Big companies often pledge to do good for the world. This can mean donating money to charities, advocating for social issues, or championing employee volunteer programs. But to Facebook, giving back means focusing on social media.
In a recent interview with Fast Company, Facebook CEO Mark Zuckerberg explains his philosophy toward corporate social responsibility. Interviewer Robert Safian contrasts Zuckerberg’s attitude with that of recently retired Starbucks CEO Howard Shultz, who used his platform to advocate for same-sex marriage, gun control, and race relations, and Salesforce, which gives employees seven paid days off each year for volunteering. “You haven’t chosen to do that,” Safian says. “Is there a Zuckerberg philosophy about how the business expresses its values?”
“I think the core operation of what you do should be aimed at making the change that you want. A lot of companies do nice things with small parts of their resources. I would hope that our core mission is the main thing we want to accomplish, in that almost all of our resources go toward that … It’s not that people [at Facebook] don’t believe in that, I just think what we are doing in making the world more open and connected, and now hopefully building some of the social infrastructure for a global community—I view that as the mission of Facebook.”

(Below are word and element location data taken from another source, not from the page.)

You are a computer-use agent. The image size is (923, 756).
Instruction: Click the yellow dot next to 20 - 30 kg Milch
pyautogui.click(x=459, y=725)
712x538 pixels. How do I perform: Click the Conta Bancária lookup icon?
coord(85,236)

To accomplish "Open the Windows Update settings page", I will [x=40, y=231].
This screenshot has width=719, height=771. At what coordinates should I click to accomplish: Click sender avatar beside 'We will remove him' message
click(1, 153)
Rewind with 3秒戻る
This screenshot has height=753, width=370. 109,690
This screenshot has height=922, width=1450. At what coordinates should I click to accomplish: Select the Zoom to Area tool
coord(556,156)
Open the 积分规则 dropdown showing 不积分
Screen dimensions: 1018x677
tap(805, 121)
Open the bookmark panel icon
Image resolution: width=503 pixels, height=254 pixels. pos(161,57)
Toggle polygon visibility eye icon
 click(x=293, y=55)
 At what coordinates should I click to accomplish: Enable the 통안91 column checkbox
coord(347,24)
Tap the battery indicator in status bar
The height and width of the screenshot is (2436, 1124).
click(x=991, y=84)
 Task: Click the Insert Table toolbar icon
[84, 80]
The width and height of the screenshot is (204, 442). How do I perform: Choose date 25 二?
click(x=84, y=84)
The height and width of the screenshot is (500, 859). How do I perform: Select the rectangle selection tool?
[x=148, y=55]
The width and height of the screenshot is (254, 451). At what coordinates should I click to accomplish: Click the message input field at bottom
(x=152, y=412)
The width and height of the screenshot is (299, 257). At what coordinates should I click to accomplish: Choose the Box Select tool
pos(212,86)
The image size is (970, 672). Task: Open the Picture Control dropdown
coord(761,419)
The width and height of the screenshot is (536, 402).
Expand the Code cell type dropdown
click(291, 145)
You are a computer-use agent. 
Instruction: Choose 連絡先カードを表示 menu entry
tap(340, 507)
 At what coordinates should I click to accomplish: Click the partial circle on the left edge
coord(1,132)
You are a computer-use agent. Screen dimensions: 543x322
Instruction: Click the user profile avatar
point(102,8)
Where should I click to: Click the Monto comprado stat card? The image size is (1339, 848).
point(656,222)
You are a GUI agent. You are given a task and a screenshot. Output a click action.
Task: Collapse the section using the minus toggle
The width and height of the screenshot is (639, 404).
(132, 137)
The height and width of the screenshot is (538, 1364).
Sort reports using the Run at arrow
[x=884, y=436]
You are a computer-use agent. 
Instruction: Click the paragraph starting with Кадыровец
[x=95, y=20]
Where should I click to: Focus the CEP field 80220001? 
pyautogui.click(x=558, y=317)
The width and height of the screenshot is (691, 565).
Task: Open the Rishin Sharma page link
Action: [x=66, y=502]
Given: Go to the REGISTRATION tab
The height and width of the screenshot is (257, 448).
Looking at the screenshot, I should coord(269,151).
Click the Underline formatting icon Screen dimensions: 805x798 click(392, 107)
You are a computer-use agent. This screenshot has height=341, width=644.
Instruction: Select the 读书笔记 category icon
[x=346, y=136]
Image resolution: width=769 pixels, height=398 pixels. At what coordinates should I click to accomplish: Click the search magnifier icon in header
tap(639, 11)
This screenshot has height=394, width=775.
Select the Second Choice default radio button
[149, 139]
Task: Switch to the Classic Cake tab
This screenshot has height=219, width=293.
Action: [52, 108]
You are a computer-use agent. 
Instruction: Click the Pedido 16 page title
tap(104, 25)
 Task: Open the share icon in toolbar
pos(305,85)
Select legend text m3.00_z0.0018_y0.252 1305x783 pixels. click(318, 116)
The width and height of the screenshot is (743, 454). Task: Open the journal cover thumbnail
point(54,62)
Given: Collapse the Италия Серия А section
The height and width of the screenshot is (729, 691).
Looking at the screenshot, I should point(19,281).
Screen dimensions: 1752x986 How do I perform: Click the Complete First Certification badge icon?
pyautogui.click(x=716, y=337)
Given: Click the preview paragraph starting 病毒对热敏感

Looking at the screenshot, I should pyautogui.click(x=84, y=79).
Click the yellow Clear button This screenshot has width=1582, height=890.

To be clear, Zuckerberg is no Scrooge. He and his wife Priscilla Chan have vowed to donate 99% of their Facebook shares to the Chan Zuckerberg Initiative, a foundation focusing on science and education. As a first step, they’ve committed $3 billion over 10 years “to cure, prevent or manage all disease during [their] children’s lifetime.” But it appears that Zuckerberg also thinks his company is actively making the world a better place. (Some social-media users may disagree.)
This kind of corporate mindset strongly resembles that of Apple mastermind Steve Jobs, who shut down his company’s philanthropic programs back in 1997. Speaking with The Wall Street Journal, Jobs was frank about his belief that Apple was giving back plenty to the world: “Going to bed at night saying we’ve done something wonderful … that’s what matters to me.” That said, the men’s attitudes toward charity differed in at least one key respect: Jobs, unlike Zuckerberg, was decidedly not a public philanthropist.